> Alıştırmanın İstediği: Sayfa alıntısında "Skip to content" ile başlayıp "önemli gelişmeler sağlayabilir." ile biten bölümü hiçbir değişiklik yapmadan aynen yazın.

> Sayfa Alıntısı:

================================

Skip to content Skip to navigation

Laboratuvarda Üretilen Kan Kök Hücreleri Kan Kanseri Tedavilerinde Çığır Açabilir

İlay Çelik Sezer

Ole_CNX/iStock

Sonuçları Nature Biotechnology’de yayımlanan bir araştırmada, deri ya da kan hücreleri gibi özelleşmiş vücut hücrelerinden kan kök hücreleri (farklı kan hücrelerini oluşturan kök hücreler) elde etmeyi sağlayan bir yöntem geliştirildi. Yöntem, ileride kişiye özel kan kök hücreleri üretilmesine imkân tanıyarak belirli kanserlerin tedavisinde önemli gelişmeler sağlayabilir.

Lösemi ve lenfoma gibi kanserlerin tedavisinde kemoterapi ve radyoterapi uygulamaları, kemik iliğinde yer alan kan kök hücrelerini yok edebiliyor. Kök hücre nakilleriyle kan hücrelerini üretebilen sağlıklı yeni birer kemikiliği tesis edilmeye çalışılıyor. Ancak çok az sayıda kök hücre bağışı yapılıyor ve vücut, nakli reddedebiliyor. Yeni yöntem, nakledilecek kan kök hücrelerinin kişinin kendi vücut hücrelerinden oluşturulmasına imkân tanıyarak bu sorunu ortadan kaldırma potansiyeline sahip.

Avustralya’daki Murdoch Çocuk Araştırmaları Enstitüsü (MCRI) araştırmacıları, önce insan embriyo gelişimi sırasında embriyonik kök hücrelerden kan kök hücrelerinin nasıl oluştuğunu inceledi. Daha sonra ilk kez 2006 yılında Shinya Yamanaka tarafından geliştirilmişolup kendisine 2012’de Nobel ödülü kazandıran ve günümüzde yaygın olarak kullanılan bir yöntemle insan vücut hücrelerinden pluripotent (tüm hücre tiplerini oluşturma potansiyeline sahip) kök hücreler oluşturdular. Sonra da bu hücrelerin, embriyo gelişimi üzerinde daha önce yaptıkları incelemeler sonucunda belirledikleri doğru ortam koşulları ve moleküler sinyaller varlığında kan kök hücrelerine dönüşmesini sağladılar.

Araştırmacılar, elde ettikleri kan kök hücrelerini insan kök hücre nakillerindekine benzer bir yöntem ve süreçle önce dondurarak sakladı. Sonra da bu hücreleri, enjeksiyonla bağışıklık sistemi bulunmayan farelere nakletti. Nakledilen hücreler, alıcı farelerde, insanlarda yapılan kemik iliği nakillerindeki başarıya yakın bir başarı oranıyla işlevsel kemik iliği oluşumunu sağladı. Araştırmanın sonuçları önemli bir başarı olarak kabul ediliyor ancak insanlara yönelik herhangi bir denemeye başlanmadan önce sistemin tutarlılığı ile ilgili aşılması gereken sorunlar var. Araştırmacılar, beş yıl içinde klinik denemelere başlamayı umuyor.

================================

> Çıkarılan Malzeme:
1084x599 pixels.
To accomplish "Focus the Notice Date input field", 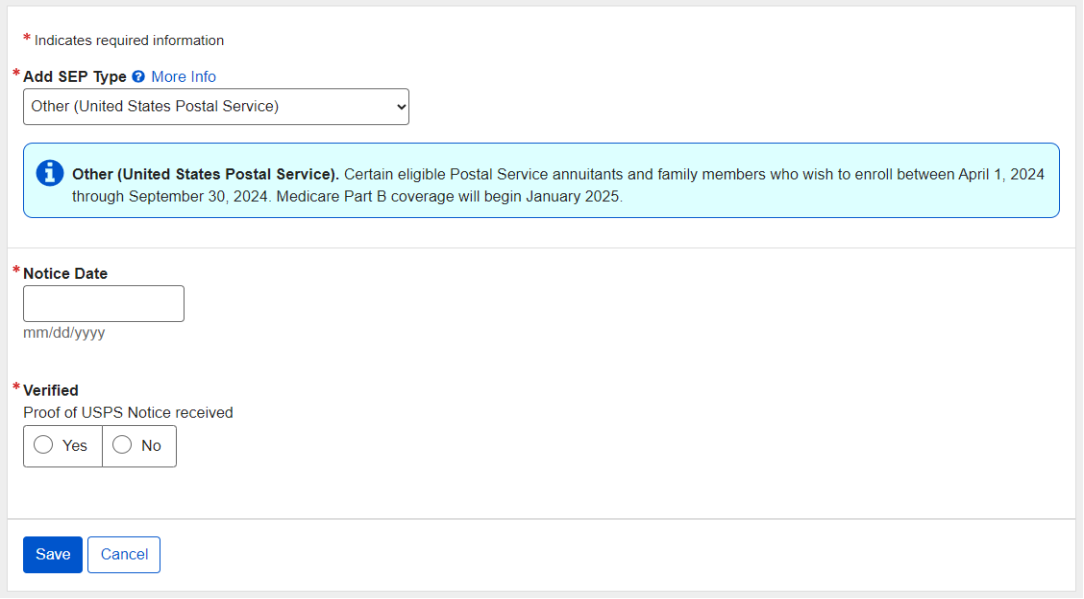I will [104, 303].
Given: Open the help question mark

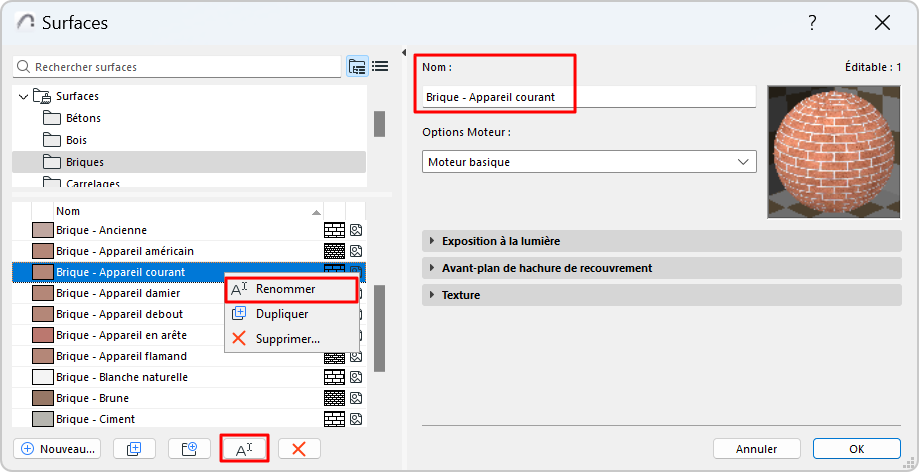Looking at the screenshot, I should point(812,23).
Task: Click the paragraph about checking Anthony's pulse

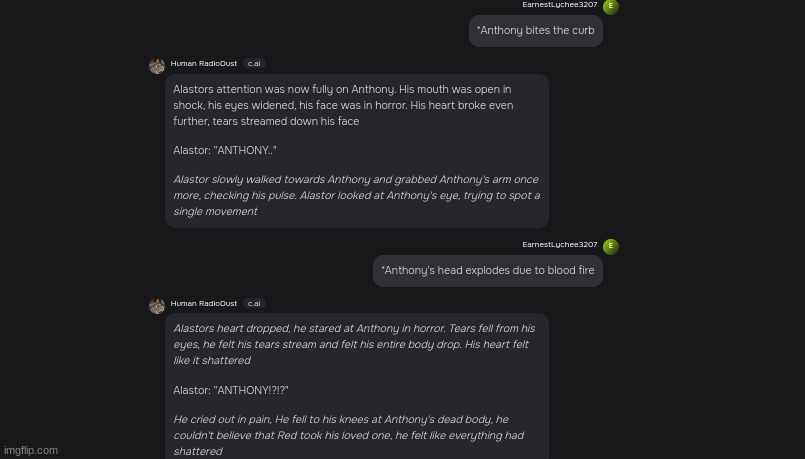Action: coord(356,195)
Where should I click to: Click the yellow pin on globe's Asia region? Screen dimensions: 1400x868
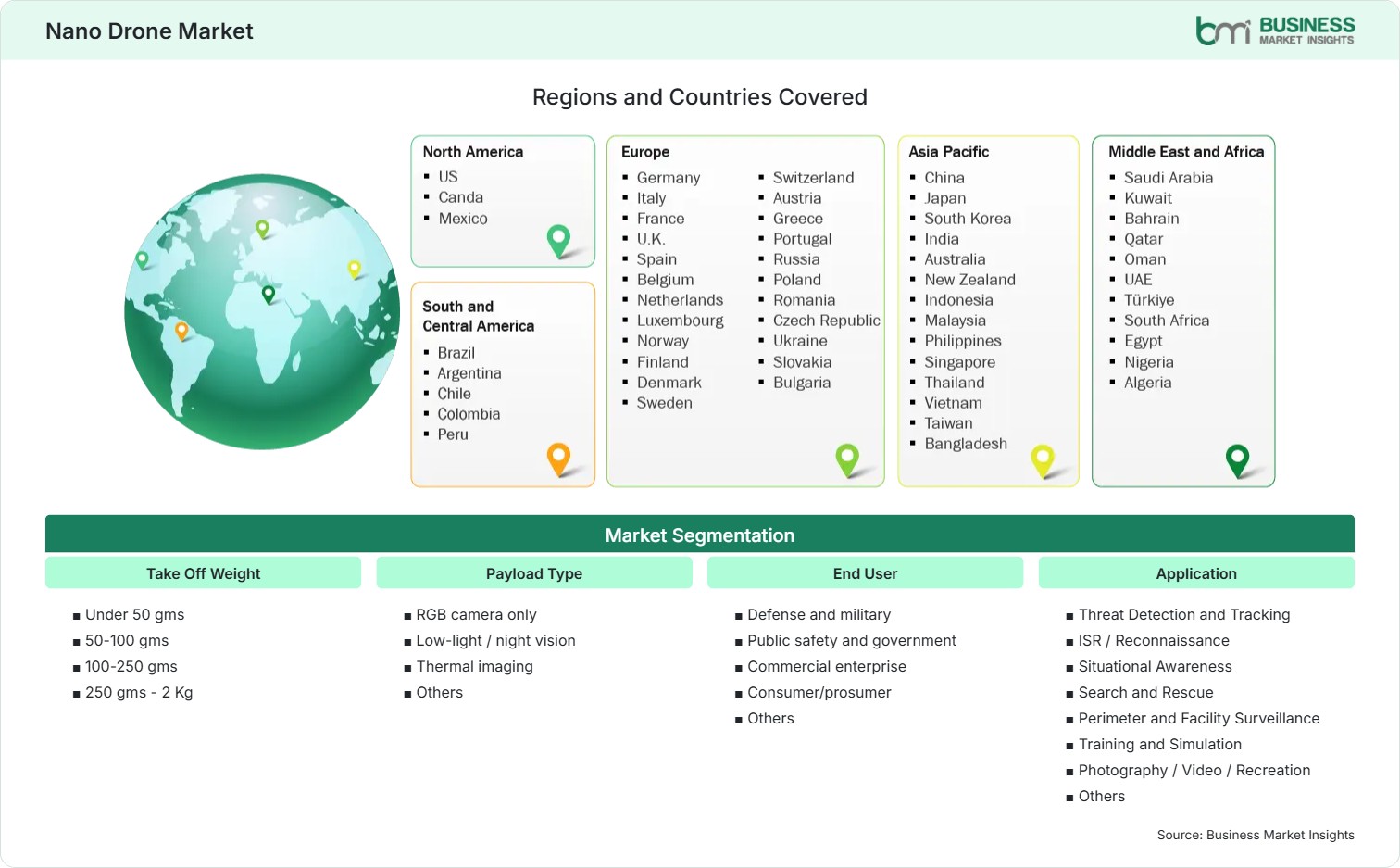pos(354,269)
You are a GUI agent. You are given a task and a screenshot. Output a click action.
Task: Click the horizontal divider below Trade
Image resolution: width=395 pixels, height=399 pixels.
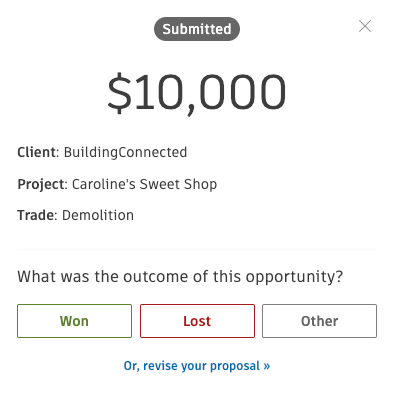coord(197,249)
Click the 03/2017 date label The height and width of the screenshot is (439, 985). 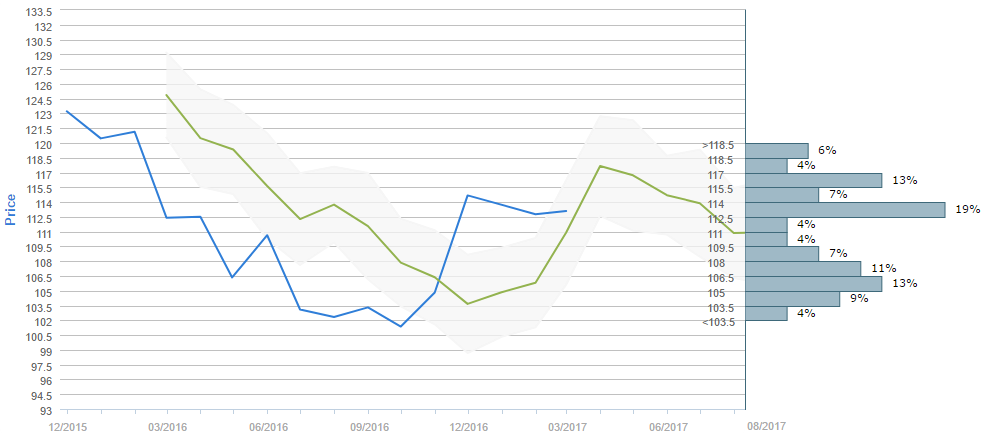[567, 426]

================================

> Alıştırma Sonucu:
Skip to content Skip to navigation

Laboratuvarda Üretilen Kan Kök Hücreleri Kan Kanseri Tedavilerinde Çığır Açabilir

İlay Çelik Sezer

Ole_CNX/iStock

Sonuçları Nature Biotechnology’de yayımlanan bir araştırmada, deri ya da kan hücreleri gibi özelleşmiş vücut hücrelerinden kan kök hücreleri (farklı kan hücrelerini oluşturan kök hücreler) elde etmeyi sağlayan bir yöntem geliştirildi. Yöntem, ileride kişiye özel kan kök hücreleri üretilmesine imkân tanıyarak belirli kanserlerin tedavisinde önemli gelişmeler sağlayabilir.